Farm Ireland

Friday 20 April 2018

Make sure your winter fodder sums add up

Gordon Peppard

Now is an ideal time to assess your fodder stocks for the winter.

The first step is a feed demand calculation on winter fodder requirements. It is also advisable to add 10pc extra for factors such as bad weather resulting in early housing or late turn out to grass in the Spring.

The example given is for a farmer with 40 suckler cows keeping all their followers, eight replacement heifers and 50 calf to beef animals. In this case, 712t of silage would be required for a five-month winter with a 10pc buffer.

Next, calculate your feed supply. In this case, 270t of first cut silage is already in the pit- 70 silage bales in the yard are the equivalent to approximately 63t of pit silage. Twenty five acres have been left out for second cut silage with an expected yield of 7t/ac, giving another 175t.

This means demand is 712t and current supply is 508t. There is potentially a shortfall of 204t of pit silage or 224 bales of silage.

The main aim is to take action now and the options include:

* Reduce feed demand, by offloading stock. Sell cull/empty cows (scan early), sell some weanlings in the autumn.

* Feed some meal to weanlings over the winter.

Also Read

* Maximise grass growth by applying fertiliser and removing surplus grass as bales.

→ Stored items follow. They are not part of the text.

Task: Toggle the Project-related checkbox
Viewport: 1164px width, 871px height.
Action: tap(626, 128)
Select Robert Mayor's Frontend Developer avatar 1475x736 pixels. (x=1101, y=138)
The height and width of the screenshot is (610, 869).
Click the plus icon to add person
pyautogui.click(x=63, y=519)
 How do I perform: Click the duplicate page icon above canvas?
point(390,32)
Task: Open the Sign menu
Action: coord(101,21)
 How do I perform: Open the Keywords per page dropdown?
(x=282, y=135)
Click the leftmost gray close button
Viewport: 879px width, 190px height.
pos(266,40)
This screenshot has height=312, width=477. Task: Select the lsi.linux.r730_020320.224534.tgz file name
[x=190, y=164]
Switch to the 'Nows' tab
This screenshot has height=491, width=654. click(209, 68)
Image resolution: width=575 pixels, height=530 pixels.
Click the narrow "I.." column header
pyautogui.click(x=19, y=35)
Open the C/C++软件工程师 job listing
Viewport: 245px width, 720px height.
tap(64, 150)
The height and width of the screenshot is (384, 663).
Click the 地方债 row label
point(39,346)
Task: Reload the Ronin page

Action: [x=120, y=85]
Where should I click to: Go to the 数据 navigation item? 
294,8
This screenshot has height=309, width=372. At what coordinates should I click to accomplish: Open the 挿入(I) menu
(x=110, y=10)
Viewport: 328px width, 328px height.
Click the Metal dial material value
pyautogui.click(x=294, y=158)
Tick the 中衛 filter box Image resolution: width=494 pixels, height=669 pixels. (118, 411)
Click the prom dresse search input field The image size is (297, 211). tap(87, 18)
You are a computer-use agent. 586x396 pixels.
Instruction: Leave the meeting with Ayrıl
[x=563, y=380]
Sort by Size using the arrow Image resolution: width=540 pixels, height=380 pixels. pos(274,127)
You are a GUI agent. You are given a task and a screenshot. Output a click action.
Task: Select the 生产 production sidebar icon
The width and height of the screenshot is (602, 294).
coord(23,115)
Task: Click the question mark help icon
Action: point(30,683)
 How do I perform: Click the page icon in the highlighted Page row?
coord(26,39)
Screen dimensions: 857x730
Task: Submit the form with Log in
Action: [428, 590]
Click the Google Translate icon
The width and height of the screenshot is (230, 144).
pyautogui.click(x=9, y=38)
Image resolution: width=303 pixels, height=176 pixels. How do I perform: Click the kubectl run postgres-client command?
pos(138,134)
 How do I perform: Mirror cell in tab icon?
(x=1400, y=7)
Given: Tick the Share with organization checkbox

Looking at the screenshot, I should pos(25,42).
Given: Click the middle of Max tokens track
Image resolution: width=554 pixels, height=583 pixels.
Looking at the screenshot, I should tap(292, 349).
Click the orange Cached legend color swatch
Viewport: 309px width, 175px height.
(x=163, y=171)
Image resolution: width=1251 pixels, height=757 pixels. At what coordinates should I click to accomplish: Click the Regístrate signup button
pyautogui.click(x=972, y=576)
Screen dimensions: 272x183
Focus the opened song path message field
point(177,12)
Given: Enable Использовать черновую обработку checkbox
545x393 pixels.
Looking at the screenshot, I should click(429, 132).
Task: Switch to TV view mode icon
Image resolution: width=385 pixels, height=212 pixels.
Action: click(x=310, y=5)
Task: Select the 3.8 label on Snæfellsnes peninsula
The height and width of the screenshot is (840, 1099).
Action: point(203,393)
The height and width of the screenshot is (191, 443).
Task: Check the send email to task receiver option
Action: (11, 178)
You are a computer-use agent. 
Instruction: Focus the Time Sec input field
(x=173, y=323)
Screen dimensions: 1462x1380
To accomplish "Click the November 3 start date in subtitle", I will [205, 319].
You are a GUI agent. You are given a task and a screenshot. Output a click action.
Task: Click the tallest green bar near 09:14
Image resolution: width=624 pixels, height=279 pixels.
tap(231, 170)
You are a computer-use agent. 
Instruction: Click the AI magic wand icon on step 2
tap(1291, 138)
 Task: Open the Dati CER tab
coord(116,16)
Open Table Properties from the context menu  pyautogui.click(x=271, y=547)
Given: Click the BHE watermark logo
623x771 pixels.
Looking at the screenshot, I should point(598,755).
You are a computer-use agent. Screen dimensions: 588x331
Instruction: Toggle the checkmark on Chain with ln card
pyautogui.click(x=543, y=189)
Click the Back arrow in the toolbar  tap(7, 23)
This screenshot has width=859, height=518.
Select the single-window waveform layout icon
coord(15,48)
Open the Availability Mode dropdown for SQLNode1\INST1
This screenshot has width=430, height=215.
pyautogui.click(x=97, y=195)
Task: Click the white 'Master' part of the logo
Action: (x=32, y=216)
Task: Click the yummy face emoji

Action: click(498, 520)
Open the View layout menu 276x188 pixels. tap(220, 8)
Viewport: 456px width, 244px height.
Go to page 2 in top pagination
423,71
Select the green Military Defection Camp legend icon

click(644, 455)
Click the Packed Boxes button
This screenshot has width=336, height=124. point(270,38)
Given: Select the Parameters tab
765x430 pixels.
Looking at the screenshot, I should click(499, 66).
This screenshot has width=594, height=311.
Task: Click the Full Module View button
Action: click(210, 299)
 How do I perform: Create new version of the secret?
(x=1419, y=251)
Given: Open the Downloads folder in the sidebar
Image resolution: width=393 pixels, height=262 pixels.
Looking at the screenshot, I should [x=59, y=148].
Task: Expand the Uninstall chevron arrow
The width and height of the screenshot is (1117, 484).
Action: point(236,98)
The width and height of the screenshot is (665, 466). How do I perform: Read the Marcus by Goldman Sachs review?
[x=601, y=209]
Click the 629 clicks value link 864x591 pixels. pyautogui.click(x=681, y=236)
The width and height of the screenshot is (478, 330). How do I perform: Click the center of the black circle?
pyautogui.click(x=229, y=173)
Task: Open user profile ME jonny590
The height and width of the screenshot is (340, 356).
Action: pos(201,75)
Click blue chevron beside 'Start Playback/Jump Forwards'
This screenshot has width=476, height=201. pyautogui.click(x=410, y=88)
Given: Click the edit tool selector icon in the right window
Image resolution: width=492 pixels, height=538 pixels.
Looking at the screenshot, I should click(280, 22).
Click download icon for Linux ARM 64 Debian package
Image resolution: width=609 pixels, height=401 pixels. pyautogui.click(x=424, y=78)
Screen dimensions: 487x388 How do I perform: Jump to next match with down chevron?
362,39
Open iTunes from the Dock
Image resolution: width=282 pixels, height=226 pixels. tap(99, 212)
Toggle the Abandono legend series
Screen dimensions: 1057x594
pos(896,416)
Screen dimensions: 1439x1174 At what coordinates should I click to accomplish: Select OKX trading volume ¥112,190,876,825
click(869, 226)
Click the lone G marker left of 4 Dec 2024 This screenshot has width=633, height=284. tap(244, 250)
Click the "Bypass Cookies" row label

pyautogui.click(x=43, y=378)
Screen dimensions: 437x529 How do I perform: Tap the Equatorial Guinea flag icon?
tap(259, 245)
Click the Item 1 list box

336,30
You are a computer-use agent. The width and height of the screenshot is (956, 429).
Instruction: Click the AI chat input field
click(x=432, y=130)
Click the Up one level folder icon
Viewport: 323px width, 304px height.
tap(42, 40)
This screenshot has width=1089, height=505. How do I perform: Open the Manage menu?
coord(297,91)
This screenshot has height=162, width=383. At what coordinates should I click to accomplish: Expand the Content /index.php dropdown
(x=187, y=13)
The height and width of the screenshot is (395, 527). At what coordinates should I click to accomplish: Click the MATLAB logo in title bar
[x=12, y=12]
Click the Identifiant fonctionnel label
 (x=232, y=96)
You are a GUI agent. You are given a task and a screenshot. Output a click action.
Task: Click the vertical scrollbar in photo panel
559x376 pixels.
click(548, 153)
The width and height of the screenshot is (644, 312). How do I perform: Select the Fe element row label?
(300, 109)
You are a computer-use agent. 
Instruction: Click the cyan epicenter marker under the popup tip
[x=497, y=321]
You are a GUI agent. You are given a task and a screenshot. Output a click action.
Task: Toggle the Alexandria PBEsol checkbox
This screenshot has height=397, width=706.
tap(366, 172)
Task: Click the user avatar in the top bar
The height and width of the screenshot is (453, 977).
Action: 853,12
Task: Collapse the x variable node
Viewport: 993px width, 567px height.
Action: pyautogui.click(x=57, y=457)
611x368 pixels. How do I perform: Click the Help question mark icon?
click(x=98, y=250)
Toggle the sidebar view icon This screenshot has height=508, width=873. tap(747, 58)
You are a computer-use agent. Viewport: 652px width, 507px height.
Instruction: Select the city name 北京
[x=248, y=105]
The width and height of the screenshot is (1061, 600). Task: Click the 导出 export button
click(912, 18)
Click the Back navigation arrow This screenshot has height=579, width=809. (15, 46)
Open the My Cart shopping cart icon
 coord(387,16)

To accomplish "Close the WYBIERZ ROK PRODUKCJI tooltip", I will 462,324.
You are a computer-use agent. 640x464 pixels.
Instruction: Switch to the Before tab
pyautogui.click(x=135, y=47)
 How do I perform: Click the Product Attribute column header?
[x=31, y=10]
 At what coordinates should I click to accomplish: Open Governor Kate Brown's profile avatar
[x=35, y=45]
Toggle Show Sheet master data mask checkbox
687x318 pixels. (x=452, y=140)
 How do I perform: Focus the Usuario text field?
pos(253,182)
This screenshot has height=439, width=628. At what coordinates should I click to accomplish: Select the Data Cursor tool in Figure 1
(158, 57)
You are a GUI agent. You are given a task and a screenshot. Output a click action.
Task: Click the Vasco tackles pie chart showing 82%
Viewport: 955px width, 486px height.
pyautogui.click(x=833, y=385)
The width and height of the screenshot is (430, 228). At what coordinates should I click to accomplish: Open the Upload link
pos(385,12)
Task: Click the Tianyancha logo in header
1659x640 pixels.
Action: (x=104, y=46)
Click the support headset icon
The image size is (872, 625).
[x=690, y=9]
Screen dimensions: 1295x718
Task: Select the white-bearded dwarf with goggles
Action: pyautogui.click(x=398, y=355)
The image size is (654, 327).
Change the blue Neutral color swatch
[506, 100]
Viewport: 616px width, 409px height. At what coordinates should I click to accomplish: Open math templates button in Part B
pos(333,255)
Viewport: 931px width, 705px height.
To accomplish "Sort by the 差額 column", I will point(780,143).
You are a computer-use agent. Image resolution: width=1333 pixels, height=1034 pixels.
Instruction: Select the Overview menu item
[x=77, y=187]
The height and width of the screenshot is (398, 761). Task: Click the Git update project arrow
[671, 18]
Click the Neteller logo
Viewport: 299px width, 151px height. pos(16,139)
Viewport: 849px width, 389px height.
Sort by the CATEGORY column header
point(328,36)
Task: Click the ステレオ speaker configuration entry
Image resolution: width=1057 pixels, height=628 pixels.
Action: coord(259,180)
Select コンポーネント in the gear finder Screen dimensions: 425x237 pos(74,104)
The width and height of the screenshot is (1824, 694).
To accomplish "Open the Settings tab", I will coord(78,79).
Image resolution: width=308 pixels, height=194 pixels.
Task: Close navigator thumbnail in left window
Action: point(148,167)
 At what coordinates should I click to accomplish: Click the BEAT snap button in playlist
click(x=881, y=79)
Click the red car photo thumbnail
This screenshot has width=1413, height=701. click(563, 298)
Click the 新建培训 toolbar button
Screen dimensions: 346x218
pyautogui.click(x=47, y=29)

* Buy a standing crop of silage or buy silage bales.

* Buy alternative forages like maize silage, whole crop silage or fodder beet.

* Grow forage crop if suitable.

Once you have at least 50-60pc of your winter silage requirements you have options. Cost is important but other factors also need to be considered, including the risk of poor yields and quality, the need for storage and handling facilities, the cost of balancing for protein and minerals, cash flow implications and feeding space requirements. Consider the options carefully and don't panic buy.